## Page extract
— begin —
Had Benetton not been able to wrangle a certain M.Schumacher out of his Jordan contract in 1991 for instance, and as confirmed by the man himself on F1’s recent Beyond the Grid podcast, it would likely have been Zanardi, not the future seven-time World Champion, who lined up alongside the soon-to-depart Nelson Piquet for that year’s Italian Grand Prix. Sure, the Italian would eventually make his F1 debut with Jordan two races later at Barcelona, but by this point, Zanardi’s relationship with Benetton team boss, and all-round series mogul, Flavio Briatore, had already hit the skids.

Despite promising pace, three guest appearances with minnow Minardi in 1992 failed to set the world alight, and though Zanardi scored his first points with F1 icon Lotus at the 1993 season opener, the team was in receivership just 18 months later. Time spent on the bench with a concussion after his suspension failed at 290kph at Spa ’93 certainly didn’t help either.

Even when Zanardi did make his F1 return five years later, with nine-time World Champion Williams no less, the British squad, now saddled with an outdated ‘Supertec’ V8 and without the creative genius of Adrian Newey, was far from the competitive juggernaut it had been throughout the early ‘90s. Zanardi himself admits that this, plus a strained relationship with Williams technical director (Sir) Patrick Head, meant much of the internal “fire” was already gone by the summer of ’99. By the time his FW21 pulled to a lifeless halt at Suzuka, Zanardi had already been bought out of his Williams contract one year early.

Fortunately, this was not the last time Alessandro Zanardi found himself at the wheel of a contemporary F1 car. Fast forward to 25 November 2006, and the Italian, now a BMW works driver in the World Touring Car Championship, is being helped aboard a specially prepared BMW Sauber F1.06 at Valencia’s ‘Circuit de la Comunitat’ for some headline-grabbing sighter laps.

This was a very different Alex Zanardi to the driver that had climbed aboard his Williams FW21 for the final time seven years earlier. This was a man who’d suffered his now infamous accident at the Lausitzring in Germany, 2001, lost both of his legs in the aftermath, yet somehow had the fortitude not to let go entirely, despite losing an ungodly 72 per cent of his blood volume and having his heart re-started seven times.

A man who, just 20 months later, completed ‘the final 13 laps’ he’d been unable to at the same circuit aboard a specially-prepared Reynard Ford-Cosworth Champ Car. He did so before 68,000 fans in the grandstands – all of them on their feet – and at a seriously impressive pace: his best time, a 37.483s posted at 312.6kph, would have put him 5th on the grid for that year’s German 500! That right there would have been a fitting curtain call to an already hall of fame-worthy motor racing career.

But no. Six months later, Zanardi was making his European Touring Car Championship debut at the season finale in Monza (where else?), a one-off run that led to a full-time return to motorsport in 2004. The following year, again with BMW Italy-Spain and now in the World Touring Car Championship, Zanardi was a winner again just six rounds in. In, of all places, Germany.
— end —
Text and item location entries
— begin —
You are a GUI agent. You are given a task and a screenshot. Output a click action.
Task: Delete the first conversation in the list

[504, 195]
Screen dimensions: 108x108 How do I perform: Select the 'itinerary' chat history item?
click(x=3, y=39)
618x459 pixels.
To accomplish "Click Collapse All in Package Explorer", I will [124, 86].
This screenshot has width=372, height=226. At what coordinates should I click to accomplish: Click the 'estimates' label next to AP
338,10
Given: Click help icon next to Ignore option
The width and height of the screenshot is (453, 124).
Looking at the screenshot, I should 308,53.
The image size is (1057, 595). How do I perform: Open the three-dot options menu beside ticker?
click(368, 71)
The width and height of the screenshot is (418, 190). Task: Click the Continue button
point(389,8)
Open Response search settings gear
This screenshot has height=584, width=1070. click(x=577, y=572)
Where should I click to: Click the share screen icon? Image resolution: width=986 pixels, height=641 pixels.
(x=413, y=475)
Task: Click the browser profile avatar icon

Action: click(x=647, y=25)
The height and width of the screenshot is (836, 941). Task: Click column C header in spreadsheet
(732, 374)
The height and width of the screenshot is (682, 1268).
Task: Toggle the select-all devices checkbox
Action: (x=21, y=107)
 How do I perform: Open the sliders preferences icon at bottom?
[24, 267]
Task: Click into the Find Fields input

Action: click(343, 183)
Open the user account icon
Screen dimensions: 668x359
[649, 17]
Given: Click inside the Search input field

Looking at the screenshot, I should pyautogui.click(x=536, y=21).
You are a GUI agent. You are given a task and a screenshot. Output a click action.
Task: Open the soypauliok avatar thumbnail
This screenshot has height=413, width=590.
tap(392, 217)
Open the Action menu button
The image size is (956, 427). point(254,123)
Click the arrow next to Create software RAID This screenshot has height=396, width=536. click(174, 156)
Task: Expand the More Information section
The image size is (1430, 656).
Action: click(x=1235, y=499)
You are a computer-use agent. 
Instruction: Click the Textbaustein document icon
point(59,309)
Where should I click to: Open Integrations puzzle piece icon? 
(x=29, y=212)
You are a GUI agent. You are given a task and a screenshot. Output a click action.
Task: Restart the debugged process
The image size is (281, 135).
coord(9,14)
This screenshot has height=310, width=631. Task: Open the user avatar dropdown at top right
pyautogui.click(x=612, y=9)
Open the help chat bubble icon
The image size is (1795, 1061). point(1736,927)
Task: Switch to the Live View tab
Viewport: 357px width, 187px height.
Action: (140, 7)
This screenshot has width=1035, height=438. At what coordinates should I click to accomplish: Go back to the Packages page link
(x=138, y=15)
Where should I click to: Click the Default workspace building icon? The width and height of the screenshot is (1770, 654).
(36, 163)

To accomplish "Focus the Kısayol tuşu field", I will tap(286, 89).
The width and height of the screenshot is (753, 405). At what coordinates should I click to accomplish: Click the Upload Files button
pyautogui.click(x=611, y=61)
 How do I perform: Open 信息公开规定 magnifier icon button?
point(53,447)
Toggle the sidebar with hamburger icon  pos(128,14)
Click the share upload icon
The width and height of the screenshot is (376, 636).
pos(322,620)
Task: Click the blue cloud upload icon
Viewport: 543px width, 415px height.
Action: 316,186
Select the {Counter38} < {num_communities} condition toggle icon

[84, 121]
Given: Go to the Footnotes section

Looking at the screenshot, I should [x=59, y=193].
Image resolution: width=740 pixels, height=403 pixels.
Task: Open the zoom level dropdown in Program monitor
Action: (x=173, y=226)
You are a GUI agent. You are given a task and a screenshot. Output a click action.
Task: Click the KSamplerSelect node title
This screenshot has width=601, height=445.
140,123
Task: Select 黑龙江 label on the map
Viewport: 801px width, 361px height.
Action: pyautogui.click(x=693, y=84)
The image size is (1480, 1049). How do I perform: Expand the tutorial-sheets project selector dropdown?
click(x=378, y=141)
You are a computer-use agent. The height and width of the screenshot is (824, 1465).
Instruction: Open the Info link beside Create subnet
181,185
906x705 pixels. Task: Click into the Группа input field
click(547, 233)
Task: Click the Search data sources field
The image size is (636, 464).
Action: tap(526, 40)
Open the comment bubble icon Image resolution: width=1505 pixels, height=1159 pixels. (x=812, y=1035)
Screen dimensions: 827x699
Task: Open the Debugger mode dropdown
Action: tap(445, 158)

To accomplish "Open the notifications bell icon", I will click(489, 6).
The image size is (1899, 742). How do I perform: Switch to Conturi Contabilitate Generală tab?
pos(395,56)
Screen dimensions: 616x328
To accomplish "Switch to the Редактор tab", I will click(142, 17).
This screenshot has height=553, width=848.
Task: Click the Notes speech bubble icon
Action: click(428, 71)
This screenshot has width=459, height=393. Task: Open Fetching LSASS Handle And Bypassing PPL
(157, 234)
— end —
## Exercise aim
Answer these questions from the text on Alessandro Zanardi:
(a) At which circuit did his suspension fail at 290kph in 1993?
(b) What percentage of his blood volume did he lose after his 2001 accident?
(c) At which circuit did he make his European Touring Car Championship debut?

## The result
(a) Spa
(b) 72 per cent
(c) Monza